Il tuo lavoro unisce tradizione e manifattura di diverse culture, in particolare quelle nordiche, asiatiche e italiane. Come riesci a connettere questi mondi apparentemente distanti, e quale valore attribuisci a questa fusione culturale nel design?
Sono anni che mi occupo di industrial e furniture design e mi sono chiesta come posso far si che - attraverso il mio lavoro - l’artigianato non si perda, ma che anzi possa essere parte del processo e del prodotto finale. Ho deciso di avvicinarmi alla storia, di approfondire tutto ciò che non è dato per scontato o che si trova sui libri. Mi interesso di antropologia cercando di capire cosa abbiamo fatto, perché lo abbiamo fatto, e cosa possiamo ancora fare.
Zenit, Movimento Gallery. Photo courtesy of Federica Biasi
Tra design e artigianato quindi per te che “connessione” sussiste?
Io credo che il mondo dell’arredamento non sia poi così distante dall’artigianato. È una mia volontà, quasi un memento, per ricordarmi che il saper fare è nelle nostre mani e che l’artigianato non può andare perso, perché è parte della nostra storia. Nonostante in questa società la produzione in serie e l’industria siano fondamentali, non significa che non possano integrarsi con le nostre radici e con una parte di artigianato. Cerco sempre di non far prevalere nessuno dei due mondi, ma di dare a entrambi grande importanza. A volte, a livello estetico, uno dei due prende il sopravvento, ma a livello progettuale c’è sempre una forte intenzione di integrazione.

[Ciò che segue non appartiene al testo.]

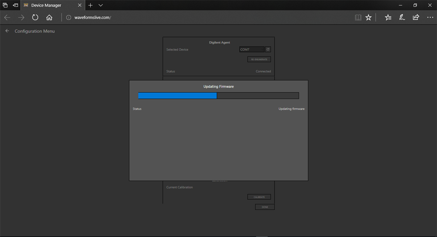The image size is (437, 237).
Task: Open the web notes pen tool
Action: pos(402,18)
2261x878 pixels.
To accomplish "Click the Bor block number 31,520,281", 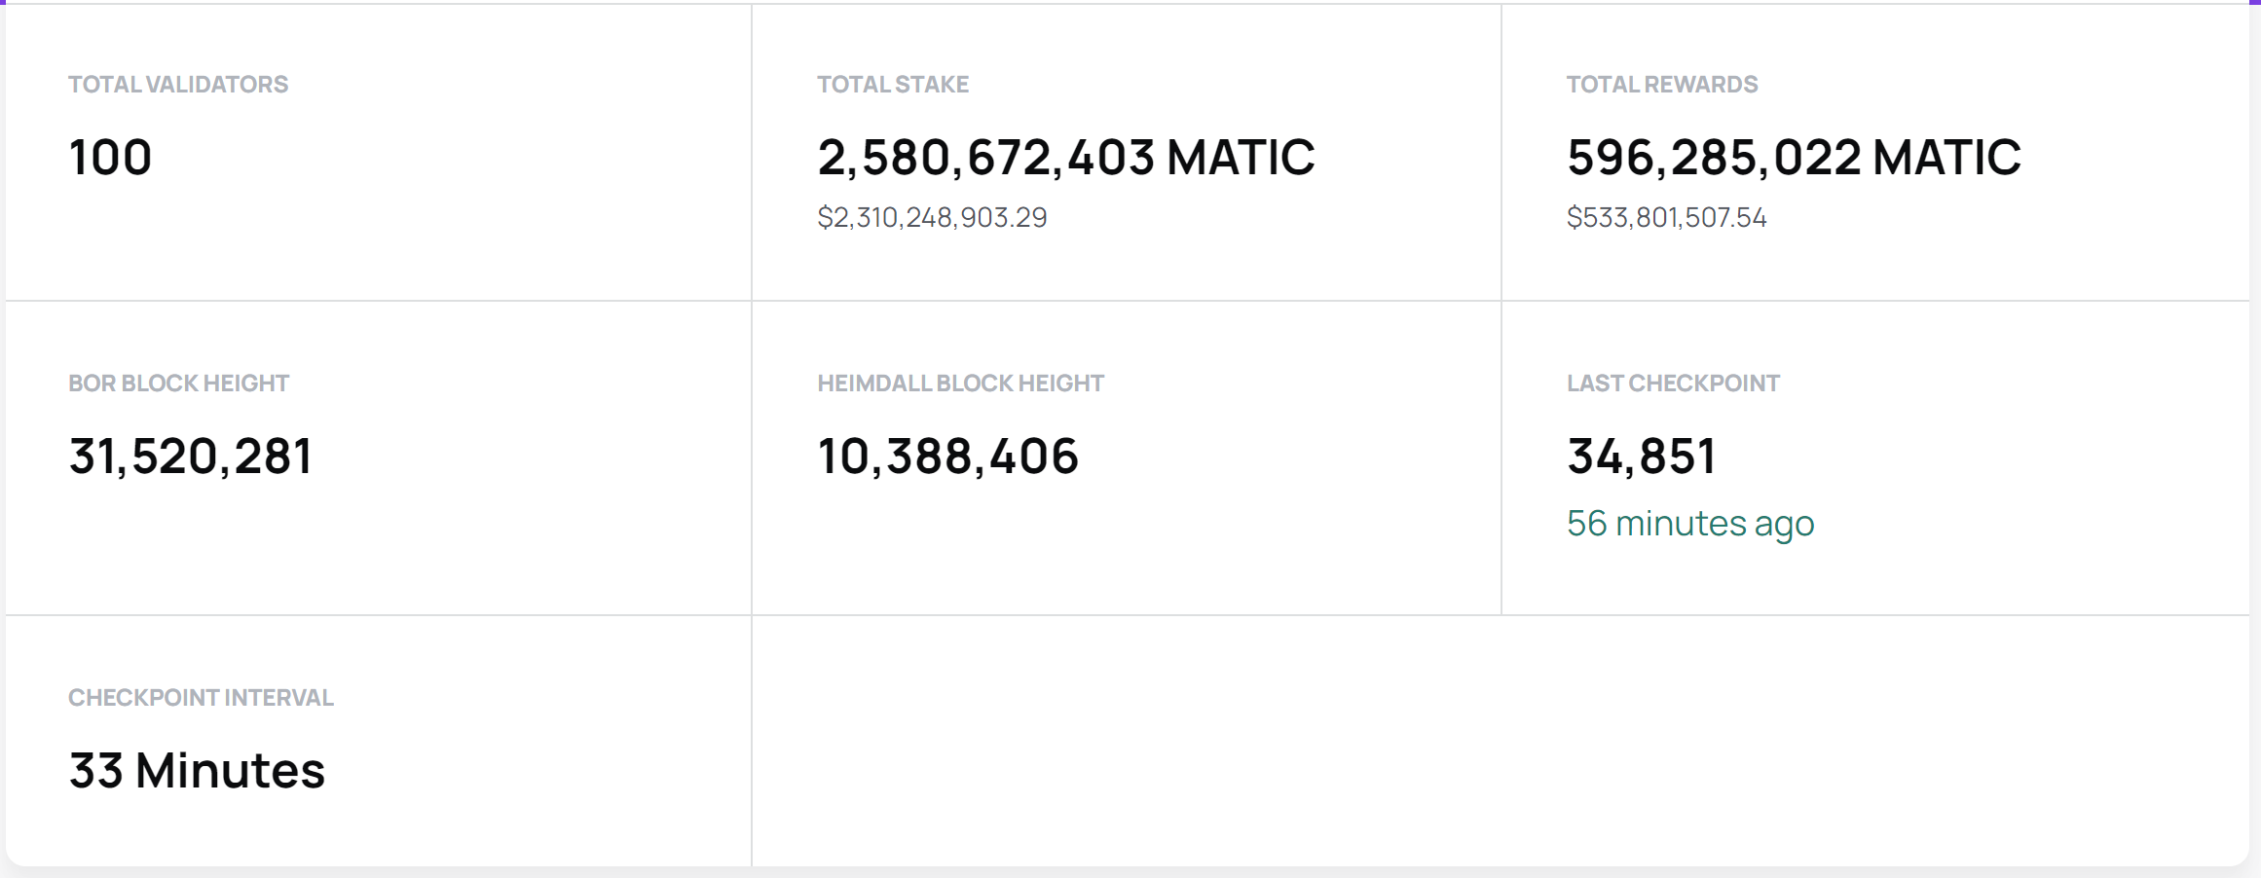I will (191, 456).
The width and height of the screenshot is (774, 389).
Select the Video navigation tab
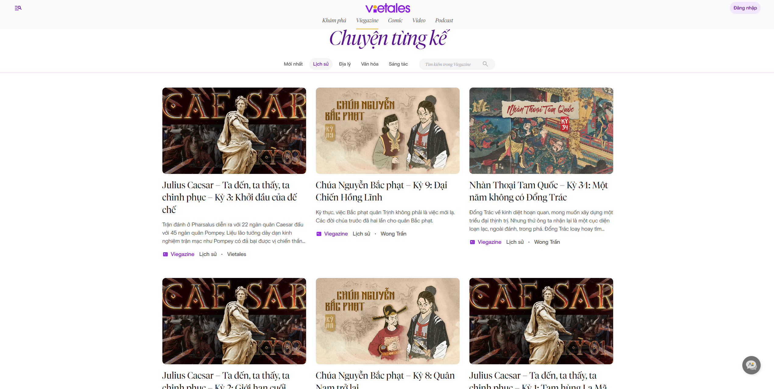click(419, 20)
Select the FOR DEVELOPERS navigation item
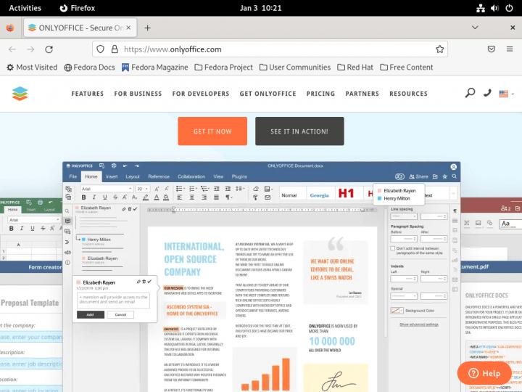The image size is (522, 392). (201, 94)
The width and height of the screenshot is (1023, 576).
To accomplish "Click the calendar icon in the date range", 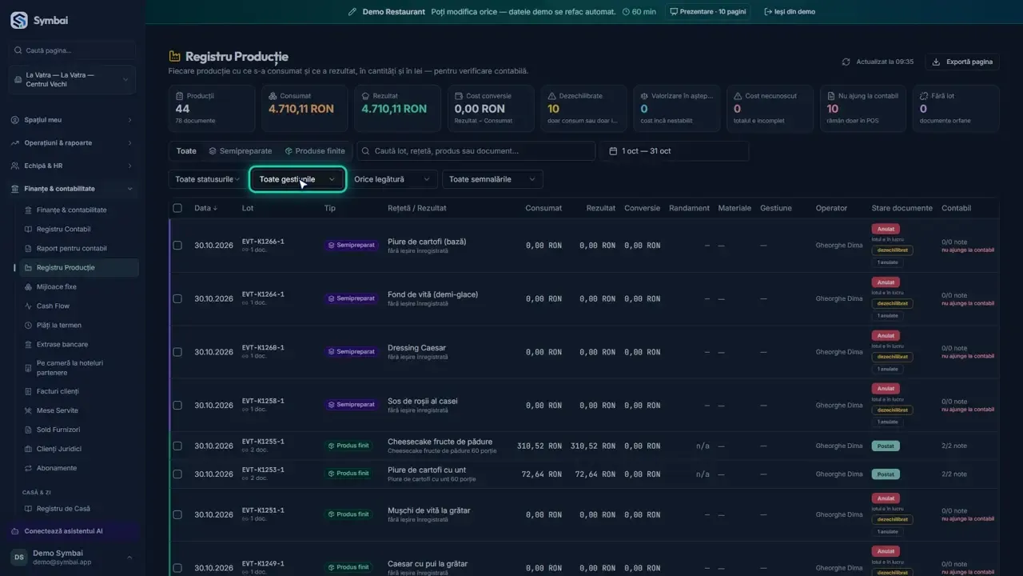I will point(613,151).
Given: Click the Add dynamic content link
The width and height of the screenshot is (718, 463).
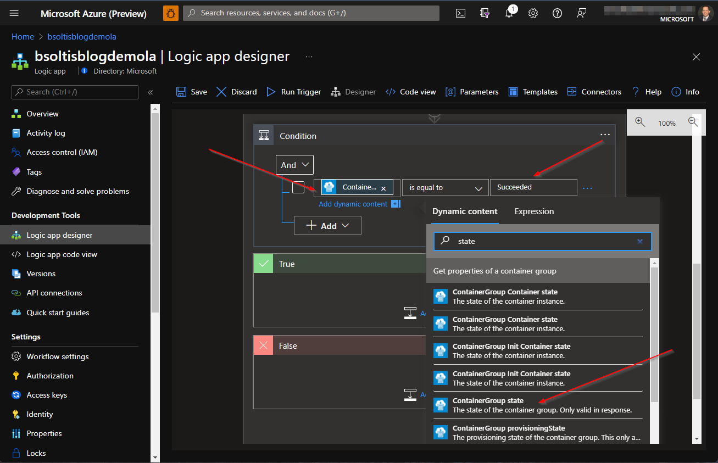Looking at the screenshot, I should click(353, 204).
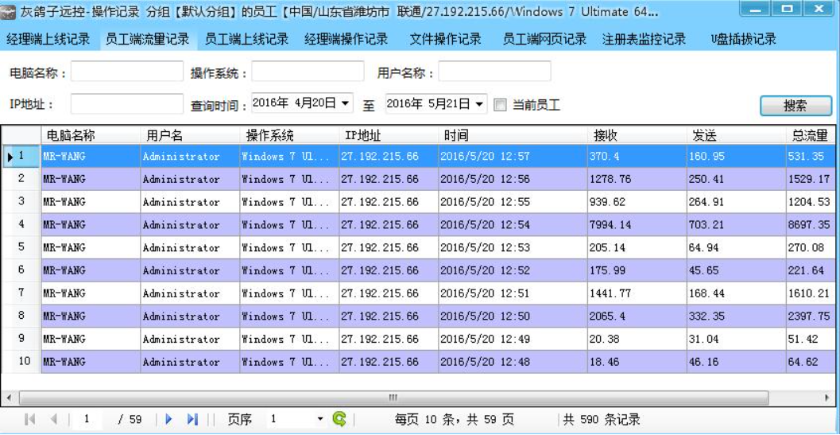Click the horizontal scrollbar right arrow
Viewport: 840px width, 435px height.
click(x=827, y=397)
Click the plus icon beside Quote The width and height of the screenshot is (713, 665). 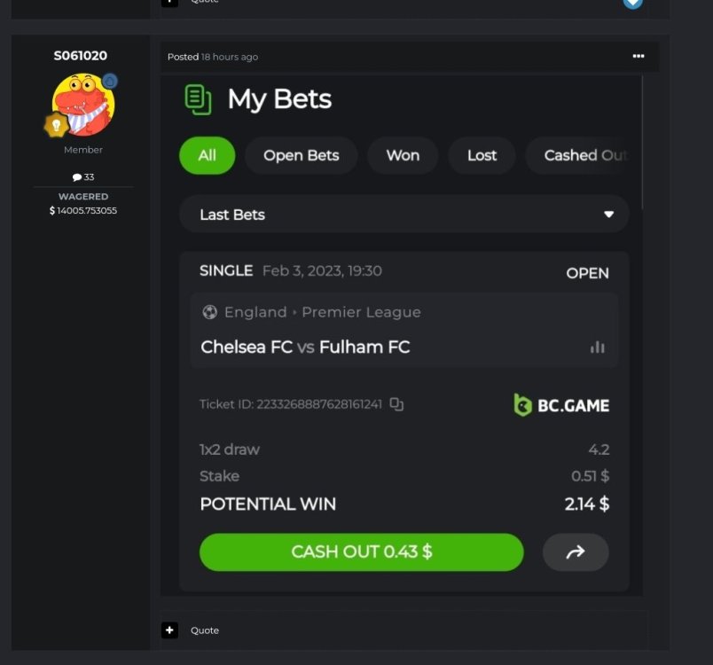click(x=170, y=630)
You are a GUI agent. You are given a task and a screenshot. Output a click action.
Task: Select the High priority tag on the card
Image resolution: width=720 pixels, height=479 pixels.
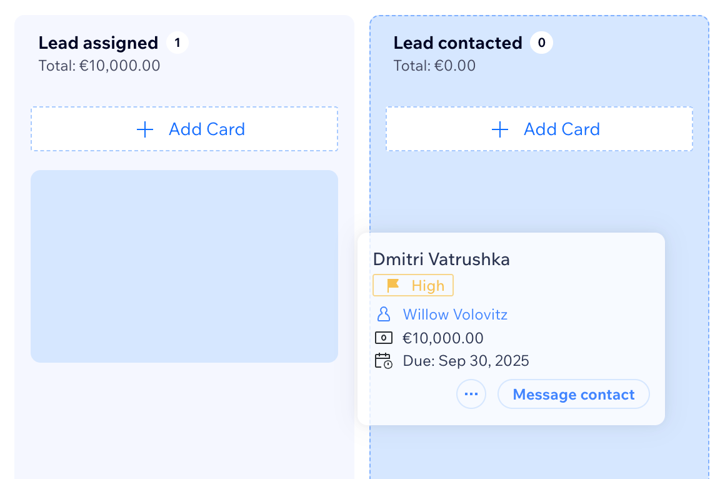(413, 285)
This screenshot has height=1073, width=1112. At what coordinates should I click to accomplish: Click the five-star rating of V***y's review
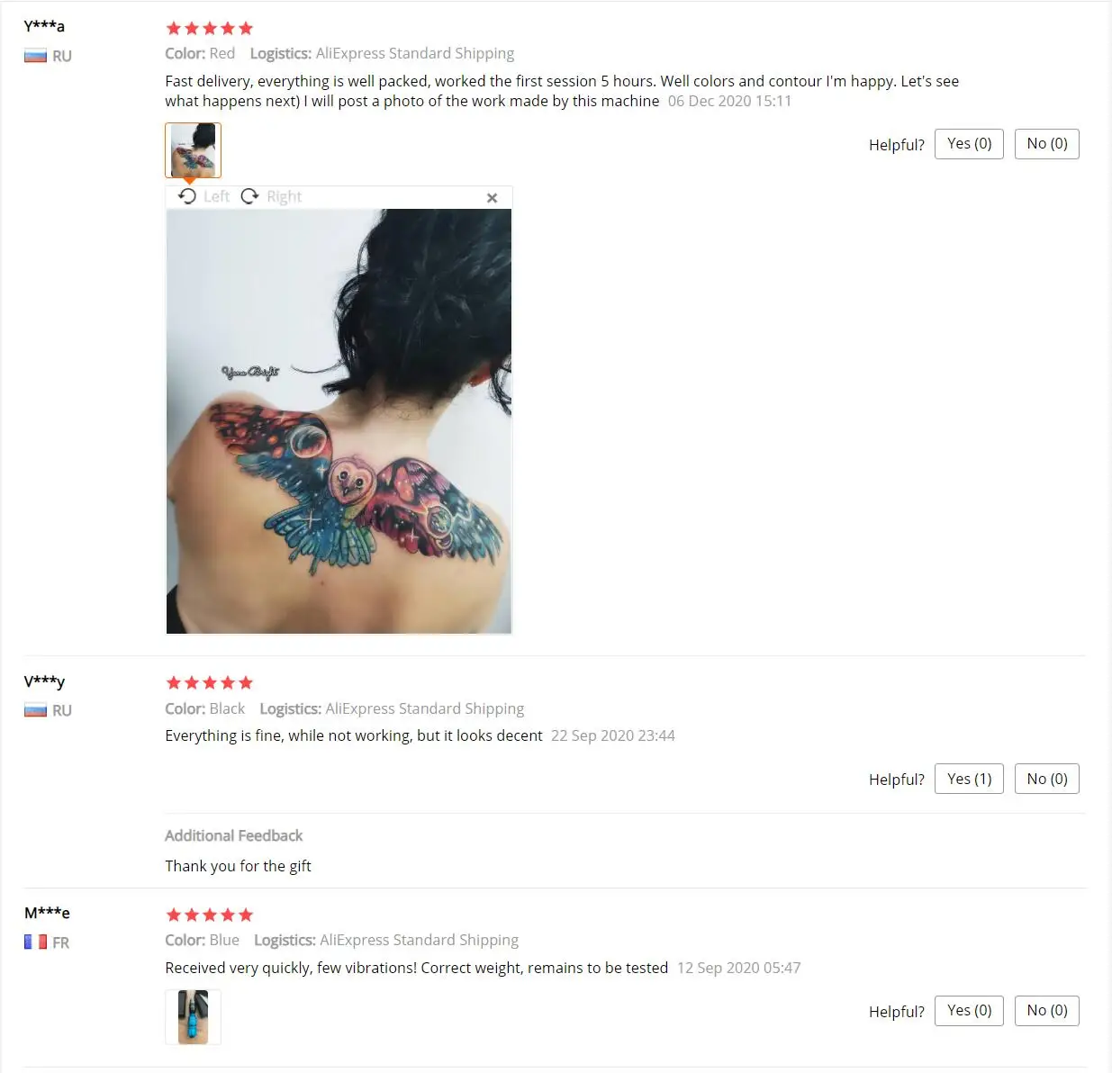click(x=210, y=682)
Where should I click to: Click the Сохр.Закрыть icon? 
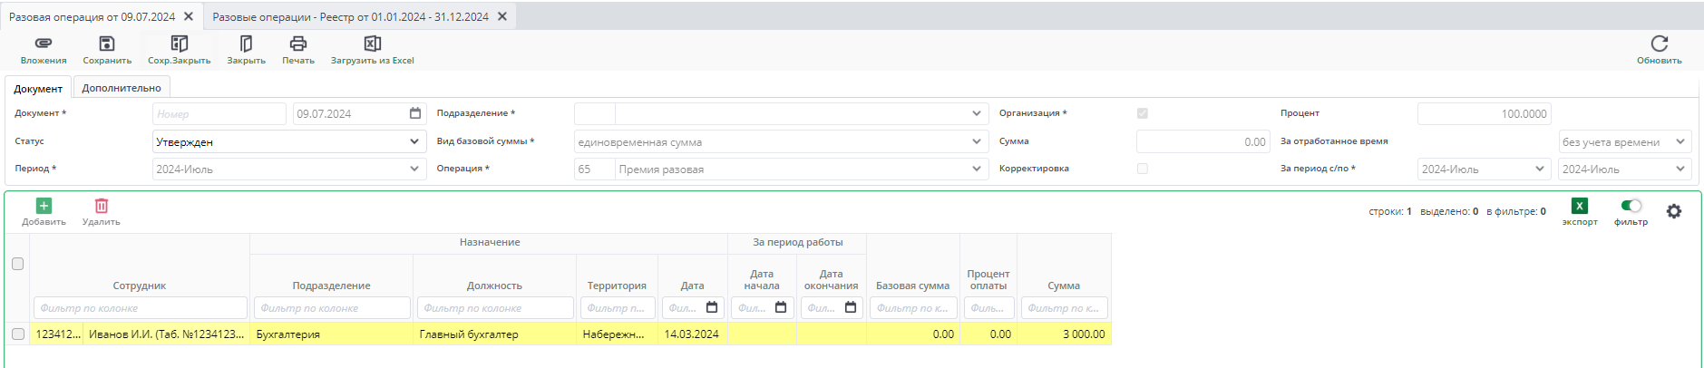click(x=180, y=44)
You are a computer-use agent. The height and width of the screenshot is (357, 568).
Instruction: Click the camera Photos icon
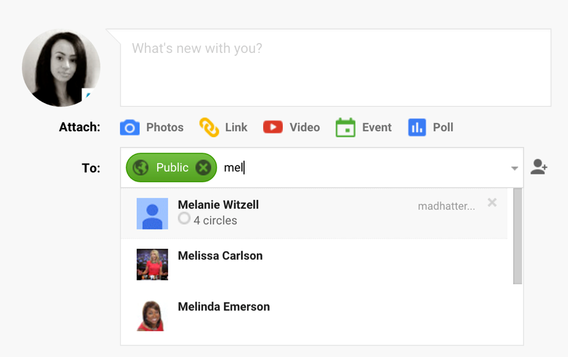129,127
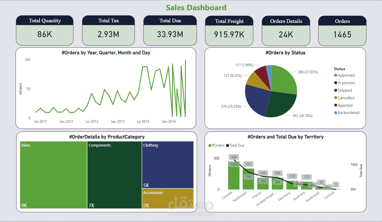Click the Components treemap block

[114, 175]
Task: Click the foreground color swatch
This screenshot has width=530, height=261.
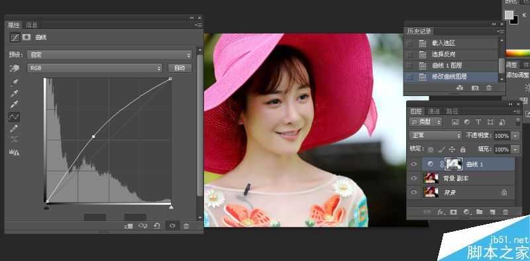Action: point(509,15)
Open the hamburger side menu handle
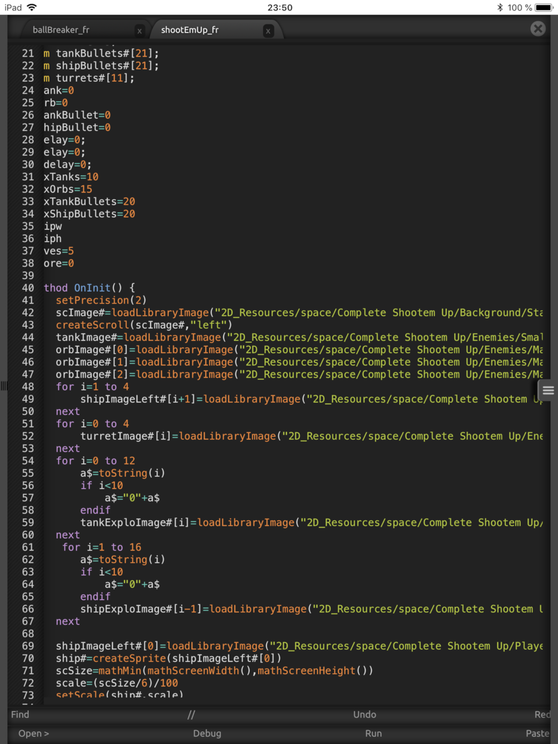This screenshot has height=744, width=558. coord(548,390)
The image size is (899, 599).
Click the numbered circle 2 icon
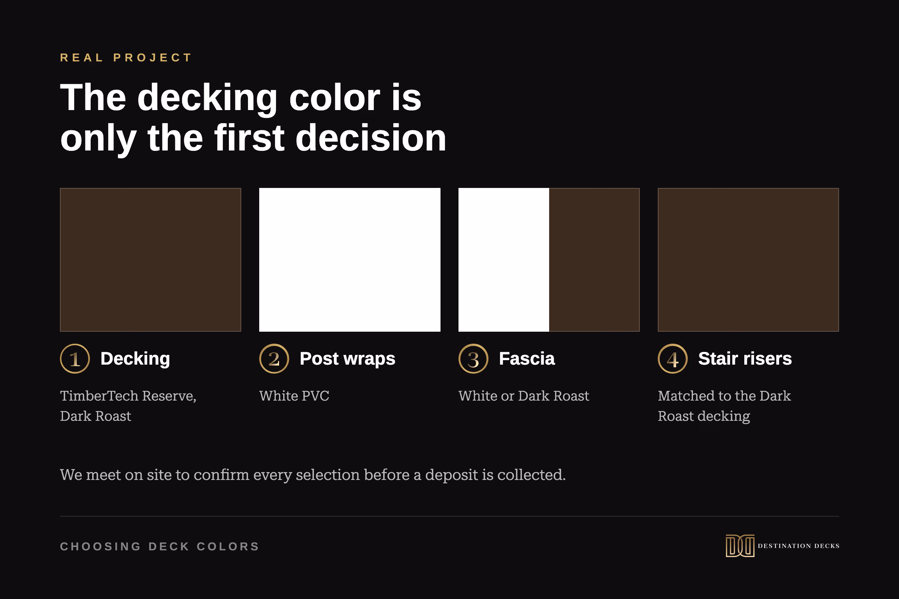pyautogui.click(x=274, y=359)
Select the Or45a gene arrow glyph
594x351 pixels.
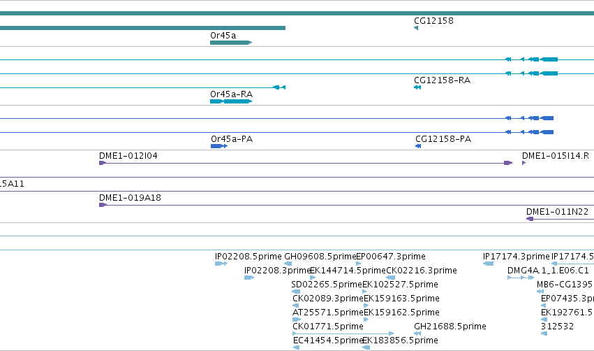(x=231, y=43)
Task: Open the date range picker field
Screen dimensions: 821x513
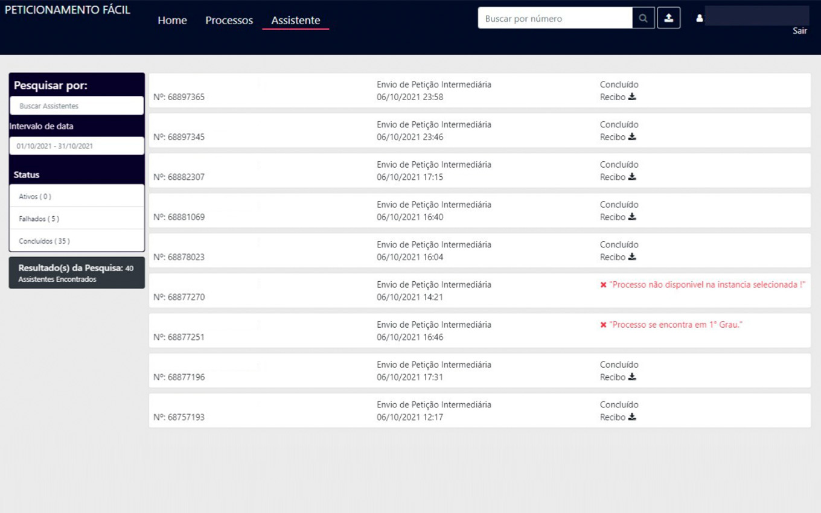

Solleone designed for Imnativ. Photo courtesy of Andrea Pugiotto
In un’epoca in cui il product design sta sempre più integrando valori di sostenibilità come pensi che i designer possano contribuire a creare un legame più profondo tra le tradizioni locali e le tendenze globali, mantenendo una narrazione autentica nei loro progetti?
Credo che il concetto chiave sia proprio questo: produrre meno e meglio. Se guardiamo indietro, vediamo come l’artigianato sia stato maestro in questo. Serve tempo, non solo per produrre un oggetto, ma anche per concepirlo. La sostenibilità nasce dal pensiero dietro un oggetto, non solo dal suo processo produttivo. L’industria può supportarci, non solo con la produzione massiva, ma anche con un’ottimizzazione intelligente delle risorse.
Kimono Collection. Photo courtesy of Louise de Belle
Quest’anno porterai alla luce nuovi progetti nel campo del design industriale e del collectible, oltre a un nuovo libro che documenta le tue ricerche. Come vedi l’evoluzione del rapporto tra il prodotto e il suo valore emozionale o narrativo, soprattutto in una fase in cui la storia dietro a ogni pezzo sembra essere sempre più centrale?
L’autenticità di un progetto si manifesta quando riesce a raccontare il percorso di chi lo ha creato, non quando si limita a integrare i valori della società. Ci sono stati periodi in cui l’interpretazione della società e della comunità erano fattori trainanti del design. Oggi non basta più. È necessario trasmettere valori e pensieri personali, con coerenza nel tempo. Il valore emozionale e narrativo è importante, ma non è tutto: la narrazione deve essere autentica, deve raccontare l’impegno. La manifattura è, a mio avviso, il modo contemporaneo in cui il design può differenziarsi.
Lina designed for Pianca. Photo courtesy of Alberto Strada
Che consiglio daresti oggi a uno studente universitario di product design? Cambieresti qualcosa nel tuo percorso?
Non mi pento del mio percorso, e anzi, lo sto ancora costruendo. Sicuramente consiglierei di iniziare a lavorare il prima possibile. Questo non è un settore in cui i libri possono sostituire l’esperienza diretta. Serve immergersi con mente e mani nel processo.